Pixel coordinate grounding data
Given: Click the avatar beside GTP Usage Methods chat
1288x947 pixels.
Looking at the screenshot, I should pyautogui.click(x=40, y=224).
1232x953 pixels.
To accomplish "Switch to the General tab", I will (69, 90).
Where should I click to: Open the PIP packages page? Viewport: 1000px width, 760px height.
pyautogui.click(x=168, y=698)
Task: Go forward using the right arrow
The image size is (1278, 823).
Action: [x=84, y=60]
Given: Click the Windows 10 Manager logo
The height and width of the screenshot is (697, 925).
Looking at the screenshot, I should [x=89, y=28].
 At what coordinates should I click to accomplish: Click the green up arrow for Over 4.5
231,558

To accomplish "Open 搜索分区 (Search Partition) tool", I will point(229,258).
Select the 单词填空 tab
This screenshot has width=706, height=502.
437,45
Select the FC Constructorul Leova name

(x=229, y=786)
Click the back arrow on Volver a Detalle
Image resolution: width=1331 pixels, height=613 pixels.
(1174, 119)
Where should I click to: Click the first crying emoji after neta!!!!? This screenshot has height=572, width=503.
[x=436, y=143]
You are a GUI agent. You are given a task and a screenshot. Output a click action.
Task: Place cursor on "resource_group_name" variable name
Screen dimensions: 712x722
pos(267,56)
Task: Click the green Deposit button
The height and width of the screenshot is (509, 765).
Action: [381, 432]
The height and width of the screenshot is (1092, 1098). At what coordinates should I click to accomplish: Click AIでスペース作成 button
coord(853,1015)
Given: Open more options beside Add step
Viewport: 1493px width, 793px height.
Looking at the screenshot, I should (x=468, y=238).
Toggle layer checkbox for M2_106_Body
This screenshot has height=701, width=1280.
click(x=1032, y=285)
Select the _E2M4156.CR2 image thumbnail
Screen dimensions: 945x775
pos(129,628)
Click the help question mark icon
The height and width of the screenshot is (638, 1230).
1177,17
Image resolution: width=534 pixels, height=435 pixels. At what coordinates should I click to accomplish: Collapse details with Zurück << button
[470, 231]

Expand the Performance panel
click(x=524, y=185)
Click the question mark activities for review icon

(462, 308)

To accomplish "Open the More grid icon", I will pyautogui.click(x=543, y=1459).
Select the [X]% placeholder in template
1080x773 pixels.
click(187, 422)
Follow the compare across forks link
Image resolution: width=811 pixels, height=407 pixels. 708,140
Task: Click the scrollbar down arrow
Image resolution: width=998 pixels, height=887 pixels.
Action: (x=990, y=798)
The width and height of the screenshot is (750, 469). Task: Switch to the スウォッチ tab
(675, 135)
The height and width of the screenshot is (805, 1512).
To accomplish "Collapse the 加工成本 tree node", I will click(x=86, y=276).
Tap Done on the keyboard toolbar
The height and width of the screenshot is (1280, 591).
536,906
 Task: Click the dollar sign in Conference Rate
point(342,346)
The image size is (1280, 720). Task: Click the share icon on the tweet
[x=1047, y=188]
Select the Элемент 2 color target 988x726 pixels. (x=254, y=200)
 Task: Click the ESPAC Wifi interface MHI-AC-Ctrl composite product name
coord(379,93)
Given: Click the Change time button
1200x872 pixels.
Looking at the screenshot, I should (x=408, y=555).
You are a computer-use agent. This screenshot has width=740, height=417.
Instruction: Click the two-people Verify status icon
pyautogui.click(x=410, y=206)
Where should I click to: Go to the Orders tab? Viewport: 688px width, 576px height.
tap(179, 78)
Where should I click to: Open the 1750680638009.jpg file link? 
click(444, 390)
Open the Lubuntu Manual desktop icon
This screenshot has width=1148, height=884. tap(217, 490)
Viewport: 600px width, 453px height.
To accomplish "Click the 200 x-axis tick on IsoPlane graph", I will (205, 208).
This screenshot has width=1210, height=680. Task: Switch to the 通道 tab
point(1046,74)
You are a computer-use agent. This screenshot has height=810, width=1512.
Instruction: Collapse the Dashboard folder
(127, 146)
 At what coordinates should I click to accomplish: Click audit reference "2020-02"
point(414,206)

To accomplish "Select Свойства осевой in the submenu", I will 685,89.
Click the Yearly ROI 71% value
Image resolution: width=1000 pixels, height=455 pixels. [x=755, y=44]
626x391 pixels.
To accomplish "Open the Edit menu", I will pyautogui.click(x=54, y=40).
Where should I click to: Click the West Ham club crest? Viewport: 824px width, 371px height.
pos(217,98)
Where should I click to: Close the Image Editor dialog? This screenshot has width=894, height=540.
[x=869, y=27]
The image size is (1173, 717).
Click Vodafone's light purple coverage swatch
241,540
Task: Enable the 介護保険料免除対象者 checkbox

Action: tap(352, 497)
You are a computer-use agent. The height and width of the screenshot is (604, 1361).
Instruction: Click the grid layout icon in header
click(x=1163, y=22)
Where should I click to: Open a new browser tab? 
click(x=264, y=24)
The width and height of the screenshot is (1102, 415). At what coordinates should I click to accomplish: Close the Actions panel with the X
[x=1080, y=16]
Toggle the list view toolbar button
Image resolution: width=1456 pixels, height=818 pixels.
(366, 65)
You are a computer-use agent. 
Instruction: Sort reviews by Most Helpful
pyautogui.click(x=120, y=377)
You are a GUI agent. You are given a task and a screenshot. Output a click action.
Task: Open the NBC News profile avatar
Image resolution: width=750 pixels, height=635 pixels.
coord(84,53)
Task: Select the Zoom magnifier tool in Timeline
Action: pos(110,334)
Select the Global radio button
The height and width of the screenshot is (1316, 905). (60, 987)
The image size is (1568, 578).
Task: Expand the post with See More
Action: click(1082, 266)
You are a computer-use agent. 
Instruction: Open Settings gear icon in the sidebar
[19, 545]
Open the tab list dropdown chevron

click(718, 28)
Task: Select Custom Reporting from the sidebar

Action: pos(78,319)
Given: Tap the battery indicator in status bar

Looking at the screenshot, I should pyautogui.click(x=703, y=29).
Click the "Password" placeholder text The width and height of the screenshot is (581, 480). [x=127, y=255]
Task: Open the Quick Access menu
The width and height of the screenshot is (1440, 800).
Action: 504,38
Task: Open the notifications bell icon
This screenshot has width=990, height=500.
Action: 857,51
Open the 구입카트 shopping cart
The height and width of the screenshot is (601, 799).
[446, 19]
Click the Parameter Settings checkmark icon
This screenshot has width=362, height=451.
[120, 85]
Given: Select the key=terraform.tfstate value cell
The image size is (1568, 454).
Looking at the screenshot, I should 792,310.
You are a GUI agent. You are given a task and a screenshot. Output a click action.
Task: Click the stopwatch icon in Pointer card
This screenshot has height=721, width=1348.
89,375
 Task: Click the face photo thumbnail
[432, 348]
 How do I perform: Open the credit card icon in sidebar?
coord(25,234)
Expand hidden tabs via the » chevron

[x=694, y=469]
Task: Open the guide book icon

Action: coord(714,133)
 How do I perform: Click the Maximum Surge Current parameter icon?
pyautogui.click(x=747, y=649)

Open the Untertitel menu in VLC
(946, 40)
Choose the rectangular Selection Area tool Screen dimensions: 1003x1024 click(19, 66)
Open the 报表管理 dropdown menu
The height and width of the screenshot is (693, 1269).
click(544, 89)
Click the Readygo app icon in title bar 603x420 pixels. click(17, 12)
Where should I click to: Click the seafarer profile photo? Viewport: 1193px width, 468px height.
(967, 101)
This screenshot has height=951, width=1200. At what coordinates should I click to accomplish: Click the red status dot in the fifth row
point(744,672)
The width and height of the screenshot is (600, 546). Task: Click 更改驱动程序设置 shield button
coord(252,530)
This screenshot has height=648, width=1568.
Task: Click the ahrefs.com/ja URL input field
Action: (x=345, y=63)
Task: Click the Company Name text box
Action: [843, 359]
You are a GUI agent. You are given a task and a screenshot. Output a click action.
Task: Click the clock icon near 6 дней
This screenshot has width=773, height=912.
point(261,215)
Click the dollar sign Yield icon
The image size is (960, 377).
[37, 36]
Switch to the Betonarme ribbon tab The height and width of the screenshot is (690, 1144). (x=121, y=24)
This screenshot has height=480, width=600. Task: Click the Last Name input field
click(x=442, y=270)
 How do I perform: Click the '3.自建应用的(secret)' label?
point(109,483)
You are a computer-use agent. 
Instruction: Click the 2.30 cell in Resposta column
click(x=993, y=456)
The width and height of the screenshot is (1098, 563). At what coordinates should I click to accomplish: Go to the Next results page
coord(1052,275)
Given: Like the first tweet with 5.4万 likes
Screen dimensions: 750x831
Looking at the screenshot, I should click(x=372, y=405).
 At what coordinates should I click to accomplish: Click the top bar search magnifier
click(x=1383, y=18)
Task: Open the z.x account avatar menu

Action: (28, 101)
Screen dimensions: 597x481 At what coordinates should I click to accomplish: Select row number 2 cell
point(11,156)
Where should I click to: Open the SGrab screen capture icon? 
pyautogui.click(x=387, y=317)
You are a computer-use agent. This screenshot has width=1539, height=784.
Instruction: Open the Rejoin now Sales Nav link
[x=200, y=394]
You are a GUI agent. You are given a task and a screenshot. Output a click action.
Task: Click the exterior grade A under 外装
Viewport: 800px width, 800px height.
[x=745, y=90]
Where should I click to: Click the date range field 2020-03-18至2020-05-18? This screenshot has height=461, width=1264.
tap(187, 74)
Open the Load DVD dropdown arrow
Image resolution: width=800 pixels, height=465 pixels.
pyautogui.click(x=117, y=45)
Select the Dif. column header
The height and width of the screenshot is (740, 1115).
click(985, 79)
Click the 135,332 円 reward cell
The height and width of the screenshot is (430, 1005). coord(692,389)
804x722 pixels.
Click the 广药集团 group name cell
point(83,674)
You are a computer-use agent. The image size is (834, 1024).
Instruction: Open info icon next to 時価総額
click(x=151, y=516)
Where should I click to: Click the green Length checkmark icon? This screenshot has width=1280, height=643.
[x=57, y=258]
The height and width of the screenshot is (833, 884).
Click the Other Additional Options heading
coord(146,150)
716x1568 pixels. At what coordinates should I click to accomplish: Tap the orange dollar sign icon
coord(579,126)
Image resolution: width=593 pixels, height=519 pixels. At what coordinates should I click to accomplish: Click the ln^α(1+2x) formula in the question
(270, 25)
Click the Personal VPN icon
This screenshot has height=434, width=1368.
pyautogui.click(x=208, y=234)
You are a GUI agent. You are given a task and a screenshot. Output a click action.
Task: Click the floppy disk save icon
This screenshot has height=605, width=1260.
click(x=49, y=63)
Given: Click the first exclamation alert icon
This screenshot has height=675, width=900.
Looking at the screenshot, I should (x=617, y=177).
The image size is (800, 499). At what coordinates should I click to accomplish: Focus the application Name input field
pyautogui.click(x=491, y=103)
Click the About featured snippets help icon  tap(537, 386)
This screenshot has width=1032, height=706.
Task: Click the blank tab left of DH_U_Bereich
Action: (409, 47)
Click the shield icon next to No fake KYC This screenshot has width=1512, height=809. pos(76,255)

TASK REQUIREMENTS »
The line containing "Given: Click the Windows 10 Manager logo" marks the end. Please print exactly every line from the top of the data to it, both included, and nothing more.

EXERCISE RESPONSE »
Given: Click the avatar beside GTP Usage Methods chat
1288x947 pixels.
Looking at the screenshot, I should pyautogui.click(x=40, y=224).
1232x953 pixels.
To accomplish "Switch to the General tab", I will (69, 90).
Where should I click to: Open the PIP packages page? Viewport: 1000px width, 760px height.
pyautogui.click(x=168, y=698)
Task: Go forward using the right arrow
The image size is (1278, 823).
Action: [x=84, y=60]
Given: Click the Windows 10 Manager logo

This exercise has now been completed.